Chhāyā means “colour”; he drank their colour— i.e. made them pale. It also means “reflection in the wine.”

[4]:

As Speyer remarks in his Studies about the Kathāsaritsāgara, p. 9f> (in all probability to be embodied in a later volume), Brockhaus’ reading purports an impossibility, as Udayana could at the most have heard of her only by name. Moreover, we find later that it is not for a long time that Vāsavadattā falls in love with Udayana, which is actually brought about by a plan of Udayana himself. The Durgāprasād text reads, kanyakā śrūyate param, etc., instead of hanyā kāmayate par am, etc., meaning, “there is but one maiden, they say (that suits me as a wife),” thus making much better sense. —n.m.p.

[5]:

I.e. given by Buddha.

[6]:

The four upāyas, or means of success, are: sāman (negotiation), which his pride would render futile; dāna (giving), which appeals to avarice; bheda (sowing dissension), which would be useless where a king is beloved by his subjects; and daṇḍa (open force), of no use in the case of a powerful king like Udayana.

[7]:

The chief vices of kings denounced by Hindu writers on statecraft are: hunting, gambling, sleeping in the day, calumny, addiction to women, drinking spirits, dancing, singing, playing instrumental music and idle roaming. These proceed from the love of pleasure. Others proceed from anger—viz. tale-bearing, violence, insidious injury, envy, detraction, unjust seizure of property, abuse, assault. See Monier Williams, s.v. vyasana.—Speaking of the vices of caliphs in the Nights (vol. i, p. 190), Burton has the following note:—

“Injustice, Arab Zulm, the deadliest of monarchs’ sins. One of the sayings of Mohammed, popularly quoted, is, ‘ Kingdom endureth with Kufr or infidelity (i.e. without accepting Al-Islam) but endureth not with Zulm or injustice.’ Hence the good Moslem will not complain of the rule of Kafirs or Unbelievers, like the English, so long as they rule him righteously and according to his own law.”

—n.m.p.

[8]:

Sudhādkauta may mean “white as plaster,” but more probably here “whitened with plaster,” like the houses in the European quarter of the “City of Palaces.”-The real Amarāvatī could also be described as “of enamelled whiteness” owing to its numerous white sculptures.

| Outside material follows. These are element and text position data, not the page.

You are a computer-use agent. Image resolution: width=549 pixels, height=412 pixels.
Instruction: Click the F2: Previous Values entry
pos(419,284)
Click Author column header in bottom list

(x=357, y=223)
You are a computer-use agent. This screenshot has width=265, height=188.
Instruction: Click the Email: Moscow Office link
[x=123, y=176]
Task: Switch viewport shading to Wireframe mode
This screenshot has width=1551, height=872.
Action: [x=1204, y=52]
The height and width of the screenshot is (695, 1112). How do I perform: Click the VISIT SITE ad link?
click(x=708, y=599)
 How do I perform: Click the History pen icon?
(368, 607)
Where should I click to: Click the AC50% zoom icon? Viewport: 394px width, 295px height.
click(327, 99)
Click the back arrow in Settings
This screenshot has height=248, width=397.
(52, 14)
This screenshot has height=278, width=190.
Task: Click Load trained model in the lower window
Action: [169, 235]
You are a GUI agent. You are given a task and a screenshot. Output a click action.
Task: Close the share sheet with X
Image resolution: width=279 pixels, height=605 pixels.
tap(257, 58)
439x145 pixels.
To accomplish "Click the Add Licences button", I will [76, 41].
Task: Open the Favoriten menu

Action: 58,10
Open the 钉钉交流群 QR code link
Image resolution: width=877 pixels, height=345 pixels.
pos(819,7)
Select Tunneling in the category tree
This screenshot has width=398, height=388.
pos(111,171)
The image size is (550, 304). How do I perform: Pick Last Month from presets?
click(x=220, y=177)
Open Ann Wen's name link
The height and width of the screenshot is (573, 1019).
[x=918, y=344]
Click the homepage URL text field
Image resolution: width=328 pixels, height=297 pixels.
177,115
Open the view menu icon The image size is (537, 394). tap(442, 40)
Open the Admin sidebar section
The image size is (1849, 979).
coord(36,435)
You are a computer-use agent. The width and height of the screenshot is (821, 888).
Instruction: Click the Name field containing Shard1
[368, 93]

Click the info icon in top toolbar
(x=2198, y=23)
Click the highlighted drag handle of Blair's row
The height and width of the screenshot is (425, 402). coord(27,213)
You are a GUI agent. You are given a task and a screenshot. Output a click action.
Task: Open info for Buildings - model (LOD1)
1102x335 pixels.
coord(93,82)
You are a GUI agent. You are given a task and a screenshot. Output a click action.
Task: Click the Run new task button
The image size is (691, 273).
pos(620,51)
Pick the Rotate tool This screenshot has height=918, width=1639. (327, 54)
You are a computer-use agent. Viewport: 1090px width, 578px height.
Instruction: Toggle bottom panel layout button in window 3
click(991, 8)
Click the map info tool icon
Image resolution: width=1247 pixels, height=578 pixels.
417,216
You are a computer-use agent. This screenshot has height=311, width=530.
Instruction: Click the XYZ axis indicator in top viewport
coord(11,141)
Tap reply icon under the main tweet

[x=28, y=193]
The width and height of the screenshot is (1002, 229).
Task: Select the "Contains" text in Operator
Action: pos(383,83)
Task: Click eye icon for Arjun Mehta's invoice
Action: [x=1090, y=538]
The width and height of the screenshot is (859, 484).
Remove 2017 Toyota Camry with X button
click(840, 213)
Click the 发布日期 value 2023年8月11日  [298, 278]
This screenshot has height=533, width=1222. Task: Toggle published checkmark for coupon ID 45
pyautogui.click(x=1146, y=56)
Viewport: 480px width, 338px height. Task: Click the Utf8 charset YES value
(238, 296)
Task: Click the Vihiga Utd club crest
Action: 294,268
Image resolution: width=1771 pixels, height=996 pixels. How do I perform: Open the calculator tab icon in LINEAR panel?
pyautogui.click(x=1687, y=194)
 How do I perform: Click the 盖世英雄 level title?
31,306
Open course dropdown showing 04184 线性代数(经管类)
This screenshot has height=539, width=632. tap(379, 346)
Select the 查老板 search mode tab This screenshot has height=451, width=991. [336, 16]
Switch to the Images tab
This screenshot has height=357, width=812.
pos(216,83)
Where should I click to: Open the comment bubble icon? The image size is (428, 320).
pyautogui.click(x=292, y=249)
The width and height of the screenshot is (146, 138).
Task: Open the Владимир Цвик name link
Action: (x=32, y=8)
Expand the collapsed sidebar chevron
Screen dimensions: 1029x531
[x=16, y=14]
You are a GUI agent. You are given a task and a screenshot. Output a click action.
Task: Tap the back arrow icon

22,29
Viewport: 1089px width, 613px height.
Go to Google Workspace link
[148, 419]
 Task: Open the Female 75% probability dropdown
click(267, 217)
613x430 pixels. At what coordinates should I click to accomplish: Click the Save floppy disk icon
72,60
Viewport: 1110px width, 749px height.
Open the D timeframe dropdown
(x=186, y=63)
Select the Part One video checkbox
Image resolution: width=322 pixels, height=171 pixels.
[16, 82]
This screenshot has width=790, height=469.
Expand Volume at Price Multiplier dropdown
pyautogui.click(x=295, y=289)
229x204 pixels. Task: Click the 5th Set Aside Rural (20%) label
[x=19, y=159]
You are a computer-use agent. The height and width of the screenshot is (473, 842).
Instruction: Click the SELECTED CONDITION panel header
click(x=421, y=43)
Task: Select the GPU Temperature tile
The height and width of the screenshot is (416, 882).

They date from about 200 B.C., and were nearly all destroyed at the end of the eighteenth and beginning of the nineteenth centuries. To give some idea of the enormous extent of these white marble sculptures, it is estimated that the carved figures in just the outer rail of the stūpa must number about 14,000. The remaining bas-reliefs are now on the walls of the chief stairway of the British Museum.— n.m.p.

[9]:

A liṅga of Śiva in Ujjayinī. Śiva is here compared to an earthly monarch subject to the vyasana of roaming. I take it the poet means Ujjayinī is a better place than Kailāsa.

[10]:

Cf. the way in which Kandar goes in search of a sword in Prym and Socin’s Syrische Märchen, p. 205.

[11]:

Dr Brockhaus translates it: “Stürzte den Wagen des Konigs um.” Can Syandana mean “horses,” like magni currus Achilli? If so, āhatya would mean “having killed.”

[12]:

Rasa means “nectar,” and indeed any liquid, and also “emotion,” “passion.” The pun is, of course, most intentional in the original.

[13]:

See note at the end of this chapter.— n.m.p.

[14]:

For the idea of falling in love by a mere mention or description see Chauvin, Bibliographic des Ouvrages Arabes, vol. v, p. 132, where numerous references are given.— n.m.p.